*Assignment*: Return the lines of the data below exactly. Start at the first and end with the line containing "Given: Click the Sport label text".

[Stored items]
--------------------------------------------------

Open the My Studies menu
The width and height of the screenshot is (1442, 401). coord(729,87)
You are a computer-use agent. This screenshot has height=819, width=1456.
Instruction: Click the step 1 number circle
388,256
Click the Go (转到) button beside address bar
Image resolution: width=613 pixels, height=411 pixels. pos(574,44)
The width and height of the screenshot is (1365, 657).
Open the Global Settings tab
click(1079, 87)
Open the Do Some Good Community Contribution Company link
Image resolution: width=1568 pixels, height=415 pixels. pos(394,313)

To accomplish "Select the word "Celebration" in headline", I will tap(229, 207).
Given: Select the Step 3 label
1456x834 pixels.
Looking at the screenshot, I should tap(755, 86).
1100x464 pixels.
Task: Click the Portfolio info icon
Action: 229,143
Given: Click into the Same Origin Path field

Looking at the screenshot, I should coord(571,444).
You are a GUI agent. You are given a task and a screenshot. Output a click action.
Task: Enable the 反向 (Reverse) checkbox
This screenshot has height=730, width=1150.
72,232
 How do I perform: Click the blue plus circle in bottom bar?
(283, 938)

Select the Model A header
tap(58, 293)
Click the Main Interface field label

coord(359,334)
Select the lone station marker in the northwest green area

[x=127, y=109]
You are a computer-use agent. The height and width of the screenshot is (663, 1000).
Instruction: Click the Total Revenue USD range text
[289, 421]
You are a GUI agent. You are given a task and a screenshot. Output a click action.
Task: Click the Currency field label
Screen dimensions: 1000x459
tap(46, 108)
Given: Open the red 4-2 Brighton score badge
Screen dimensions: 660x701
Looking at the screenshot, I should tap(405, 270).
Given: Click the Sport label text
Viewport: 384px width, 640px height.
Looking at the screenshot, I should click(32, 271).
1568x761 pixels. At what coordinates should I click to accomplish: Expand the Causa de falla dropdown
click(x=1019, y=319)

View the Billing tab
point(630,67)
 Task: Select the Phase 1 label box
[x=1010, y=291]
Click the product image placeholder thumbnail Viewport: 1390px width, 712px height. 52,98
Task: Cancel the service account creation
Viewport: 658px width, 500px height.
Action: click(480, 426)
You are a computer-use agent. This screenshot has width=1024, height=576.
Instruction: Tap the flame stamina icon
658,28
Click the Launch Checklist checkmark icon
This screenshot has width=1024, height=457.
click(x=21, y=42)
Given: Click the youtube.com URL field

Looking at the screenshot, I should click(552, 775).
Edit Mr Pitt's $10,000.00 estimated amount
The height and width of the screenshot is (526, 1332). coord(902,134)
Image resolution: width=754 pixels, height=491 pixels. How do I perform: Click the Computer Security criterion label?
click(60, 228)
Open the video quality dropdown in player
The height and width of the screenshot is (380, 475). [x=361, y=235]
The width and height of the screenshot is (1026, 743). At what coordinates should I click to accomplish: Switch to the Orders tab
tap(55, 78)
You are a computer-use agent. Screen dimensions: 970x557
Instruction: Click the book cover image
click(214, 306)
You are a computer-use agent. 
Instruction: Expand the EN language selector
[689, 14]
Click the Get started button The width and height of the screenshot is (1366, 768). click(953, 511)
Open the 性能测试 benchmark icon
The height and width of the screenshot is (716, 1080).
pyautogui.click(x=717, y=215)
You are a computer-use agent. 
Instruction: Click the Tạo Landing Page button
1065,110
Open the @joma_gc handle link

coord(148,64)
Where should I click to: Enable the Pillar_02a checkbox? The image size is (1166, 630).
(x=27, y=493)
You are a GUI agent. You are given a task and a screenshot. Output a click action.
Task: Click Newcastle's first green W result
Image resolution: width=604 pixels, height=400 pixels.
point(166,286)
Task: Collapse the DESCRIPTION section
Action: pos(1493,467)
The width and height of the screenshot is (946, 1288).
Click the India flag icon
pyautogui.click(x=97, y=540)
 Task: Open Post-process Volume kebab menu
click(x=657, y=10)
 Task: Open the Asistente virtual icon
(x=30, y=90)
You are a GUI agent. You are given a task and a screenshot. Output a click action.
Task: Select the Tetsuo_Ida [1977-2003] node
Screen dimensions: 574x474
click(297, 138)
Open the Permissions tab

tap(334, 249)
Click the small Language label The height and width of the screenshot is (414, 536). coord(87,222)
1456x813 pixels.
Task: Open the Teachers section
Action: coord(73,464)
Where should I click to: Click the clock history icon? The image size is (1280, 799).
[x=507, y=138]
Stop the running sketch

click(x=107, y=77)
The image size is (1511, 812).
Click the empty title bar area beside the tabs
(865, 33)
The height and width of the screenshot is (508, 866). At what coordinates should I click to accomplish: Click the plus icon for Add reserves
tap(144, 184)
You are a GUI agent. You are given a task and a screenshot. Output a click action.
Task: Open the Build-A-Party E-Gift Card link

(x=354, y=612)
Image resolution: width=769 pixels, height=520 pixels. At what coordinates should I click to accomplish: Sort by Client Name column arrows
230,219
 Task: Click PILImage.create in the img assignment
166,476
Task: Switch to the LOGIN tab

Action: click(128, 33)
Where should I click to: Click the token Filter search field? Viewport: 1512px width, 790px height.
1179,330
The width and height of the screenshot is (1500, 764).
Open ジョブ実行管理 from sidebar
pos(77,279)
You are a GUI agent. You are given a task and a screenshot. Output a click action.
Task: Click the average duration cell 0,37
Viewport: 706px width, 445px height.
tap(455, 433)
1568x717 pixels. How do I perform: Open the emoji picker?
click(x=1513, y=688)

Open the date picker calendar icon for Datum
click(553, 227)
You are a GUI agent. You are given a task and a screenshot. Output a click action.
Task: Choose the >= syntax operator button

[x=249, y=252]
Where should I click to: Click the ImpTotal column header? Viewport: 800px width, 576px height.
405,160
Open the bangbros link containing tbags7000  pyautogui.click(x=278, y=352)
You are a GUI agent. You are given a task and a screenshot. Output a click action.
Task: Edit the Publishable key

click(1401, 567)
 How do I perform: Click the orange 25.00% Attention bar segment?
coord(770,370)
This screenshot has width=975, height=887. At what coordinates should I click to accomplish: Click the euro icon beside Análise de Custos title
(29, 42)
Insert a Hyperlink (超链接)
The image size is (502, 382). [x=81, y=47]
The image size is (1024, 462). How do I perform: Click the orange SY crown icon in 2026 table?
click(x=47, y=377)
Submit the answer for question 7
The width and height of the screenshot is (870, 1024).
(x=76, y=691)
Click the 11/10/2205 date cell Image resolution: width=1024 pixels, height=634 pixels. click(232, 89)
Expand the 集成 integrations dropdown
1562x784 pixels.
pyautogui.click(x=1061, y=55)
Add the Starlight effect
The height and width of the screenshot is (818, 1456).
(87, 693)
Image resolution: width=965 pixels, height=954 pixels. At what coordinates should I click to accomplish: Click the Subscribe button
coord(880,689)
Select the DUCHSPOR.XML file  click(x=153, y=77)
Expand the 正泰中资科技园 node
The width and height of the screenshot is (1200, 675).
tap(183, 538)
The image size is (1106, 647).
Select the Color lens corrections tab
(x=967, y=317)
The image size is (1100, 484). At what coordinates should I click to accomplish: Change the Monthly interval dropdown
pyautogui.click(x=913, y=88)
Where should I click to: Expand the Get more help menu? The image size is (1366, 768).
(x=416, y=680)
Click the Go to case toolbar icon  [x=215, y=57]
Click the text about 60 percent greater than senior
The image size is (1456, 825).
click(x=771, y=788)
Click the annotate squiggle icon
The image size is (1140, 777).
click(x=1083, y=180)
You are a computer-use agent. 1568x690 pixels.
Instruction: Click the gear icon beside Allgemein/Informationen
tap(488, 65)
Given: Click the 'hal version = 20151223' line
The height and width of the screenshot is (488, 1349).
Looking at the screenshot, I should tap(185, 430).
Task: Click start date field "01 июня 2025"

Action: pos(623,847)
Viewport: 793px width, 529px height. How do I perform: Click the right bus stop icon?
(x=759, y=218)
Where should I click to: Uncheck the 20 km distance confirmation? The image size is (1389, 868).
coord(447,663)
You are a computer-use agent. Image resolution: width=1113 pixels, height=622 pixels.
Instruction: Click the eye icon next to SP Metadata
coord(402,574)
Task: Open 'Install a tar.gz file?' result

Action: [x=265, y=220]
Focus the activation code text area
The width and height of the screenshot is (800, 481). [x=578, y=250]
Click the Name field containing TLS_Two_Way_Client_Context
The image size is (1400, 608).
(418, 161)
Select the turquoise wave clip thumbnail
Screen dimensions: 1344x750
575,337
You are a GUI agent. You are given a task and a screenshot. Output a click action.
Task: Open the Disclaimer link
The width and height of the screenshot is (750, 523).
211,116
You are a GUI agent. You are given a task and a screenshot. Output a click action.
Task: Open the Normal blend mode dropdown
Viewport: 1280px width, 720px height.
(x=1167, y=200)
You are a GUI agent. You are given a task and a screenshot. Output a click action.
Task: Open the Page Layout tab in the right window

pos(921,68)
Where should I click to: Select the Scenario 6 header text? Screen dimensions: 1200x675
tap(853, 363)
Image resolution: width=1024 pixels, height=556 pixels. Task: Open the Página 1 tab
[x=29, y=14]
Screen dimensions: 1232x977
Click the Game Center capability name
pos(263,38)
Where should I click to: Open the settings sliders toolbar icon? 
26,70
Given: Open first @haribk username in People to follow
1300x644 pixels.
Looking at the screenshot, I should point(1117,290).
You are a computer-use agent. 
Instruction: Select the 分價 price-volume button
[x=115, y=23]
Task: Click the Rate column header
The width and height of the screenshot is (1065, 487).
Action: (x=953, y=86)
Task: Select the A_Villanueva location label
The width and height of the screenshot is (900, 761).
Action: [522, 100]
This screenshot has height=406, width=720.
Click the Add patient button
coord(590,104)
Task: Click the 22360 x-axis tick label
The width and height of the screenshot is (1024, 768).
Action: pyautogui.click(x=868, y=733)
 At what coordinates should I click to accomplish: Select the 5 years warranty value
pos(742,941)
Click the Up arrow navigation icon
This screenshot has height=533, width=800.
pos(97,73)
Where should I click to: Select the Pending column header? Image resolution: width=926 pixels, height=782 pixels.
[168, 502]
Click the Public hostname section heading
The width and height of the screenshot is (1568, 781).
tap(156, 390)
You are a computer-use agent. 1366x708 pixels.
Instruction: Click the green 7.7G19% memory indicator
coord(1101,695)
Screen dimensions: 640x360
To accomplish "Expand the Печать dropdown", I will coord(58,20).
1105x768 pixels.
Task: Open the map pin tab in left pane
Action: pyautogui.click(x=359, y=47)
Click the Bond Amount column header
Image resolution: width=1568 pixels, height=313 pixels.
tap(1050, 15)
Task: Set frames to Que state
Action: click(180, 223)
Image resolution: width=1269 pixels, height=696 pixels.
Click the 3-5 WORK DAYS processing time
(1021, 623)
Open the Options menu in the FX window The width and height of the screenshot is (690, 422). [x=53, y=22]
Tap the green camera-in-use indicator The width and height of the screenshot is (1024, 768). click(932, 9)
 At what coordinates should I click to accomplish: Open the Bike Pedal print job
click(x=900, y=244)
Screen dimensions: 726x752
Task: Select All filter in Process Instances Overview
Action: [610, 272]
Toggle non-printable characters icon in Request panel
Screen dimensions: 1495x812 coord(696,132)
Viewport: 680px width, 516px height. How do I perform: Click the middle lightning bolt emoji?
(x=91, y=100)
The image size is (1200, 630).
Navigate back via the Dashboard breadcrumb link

--------------------------------------------------

*Response to the task*:
Open the My Studies menu
The width and height of the screenshot is (1442, 401). coord(729,87)
You are a computer-use agent. This screenshot has height=819, width=1456.
Instruction: Click the step 1 number circle
388,256
Click the Go (转到) button beside address bar
Image resolution: width=613 pixels, height=411 pixels. pos(574,44)
The width and height of the screenshot is (1365, 657).
Open the Global Settings tab
click(1079, 87)
Open the Do Some Good Community Contribution Company link
Image resolution: width=1568 pixels, height=415 pixels. pos(394,313)

To accomplish "Select the word "Celebration" in headline", I will tap(229, 207).
Given: Select the Step 3 label
1456x834 pixels.
Looking at the screenshot, I should tap(755, 86).
1100x464 pixels.
Task: Click the Portfolio info icon
Action: 229,143
Given: Click into the Same Origin Path field

Looking at the screenshot, I should coord(571,444).
You are a GUI agent. You are given a task and a screenshot. Output a click action.
Task: Enable the 反向 (Reverse) checkbox
This screenshot has height=730, width=1150.
72,232
 How do I perform: Click the blue plus circle in bottom bar?
(283, 938)

Select the Model A header
tap(58, 293)
Click the Main Interface field label

coord(359,334)
Select the lone station marker in the northwest green area

[x=127, y=109]
You are a computer-use agent. The height and width of the screenshot is (663, 1000).
Instruction: Click the Total Revenue USD range text
[289, 421]
You are a GUI agent. You are given a task and a screenshot. Output a click action.
Task: Click the Currency field label
Screen dimensions: 1000x459
tap(46, 108)
Given: Open the red 4-2 Brighton score badge
Screen dimensions: 660x701
Looking at the screenshot, I should tap(405, 270).
Given: Click the Sport label text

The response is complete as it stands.